FractAlkemist 1 year ago
This was rendered 5 years ago, when that meant something. It landed in a very high iteration area, with millions of iterations per pixel by the final frames.
The blue palate was my most popular, selling over 2.5 million blue oyster spiral posters worldwide from 1993, when it was first rendered.
rainbow island twists has the kind of rainbow color palate you are probably talking about and by the final frame, which is zoomed at about 2^315 or 10e90 I think, the iterations per pixel hits over 1B
iamafractal 1 year ago
O_o
Nicknacmania 2 years ago
How do you get that deep? Even 128-bit FPNs won't go that far!
SpellboundSolution 2 years ago
Bruce, who wrote Fractal eXtreme, like me, doesn't want the processor's built in math to be some kind of roadblock, so he built his own floating point emulator in software. it can go much deeper than it has to, to reach areas that are so high iteration that they would take centuries, or millennia to calculate.
iamafractal 2 years ago
So the way forward is to create a class that emulates floating point numbers and doesn't rely on floating point primitives in the programming language? The number should be represented by a byte array for the digits and some way of storing the point? That sounds pretty complicated! I dont know anything about floating point arithmetic; I guess Ive just always taken those primitives for granted.
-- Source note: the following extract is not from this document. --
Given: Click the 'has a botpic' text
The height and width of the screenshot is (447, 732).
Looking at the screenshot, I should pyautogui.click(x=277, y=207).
SpellboundSolution 2 years ago
As you can imagine, running math with multi-hundred and then multi-thousand digit numbers really starts to slow things down.
I have found that Fractal eXtreme does it faster and better than other programs though, so that's the one I like to play with.
I really would like to see some far more interesting special and video effects though... and if somebody could figure out a faster way to calculate so deep, there are plenty of spots in the M set with who knows how many iterations I'd like 2 c.
iamafractal 2 years ago
Have you thought about using BOINC? I don't know how you apply to start a new project, but just imagine how deep you could go if you had 10,000 Republic of Gamers motherboard and few million CUDA stream processors at your disposal! I can imagine people would like to see the Mandelbrot images their computers have helped make too.
SpellboundSolution 2 years ago
I have always dreamed of having orders of magnitude more processing power... but the fractal zoom i next envision is 3 dimensional, complete with swoops, banks, dives, flyovers of strange lakes and other odd mountains... all in cinematic hd or better quality... ah that would be so nice...
iamafractal 2 years ago
So cool!
specifyparameters 2 years ago
What is the song called?
theamazingcheezit 2 years ago
Breakaway by big pig.
iamafractal 2 years ago
thank you!
jkbowman1 2 years ago
deepest ever!
tattilemos 2 years ago
whoa
sysoma 2 years ago
This is awesome!
hyperview2006 2 years ago
That's the problem with infinity. You can never see it all.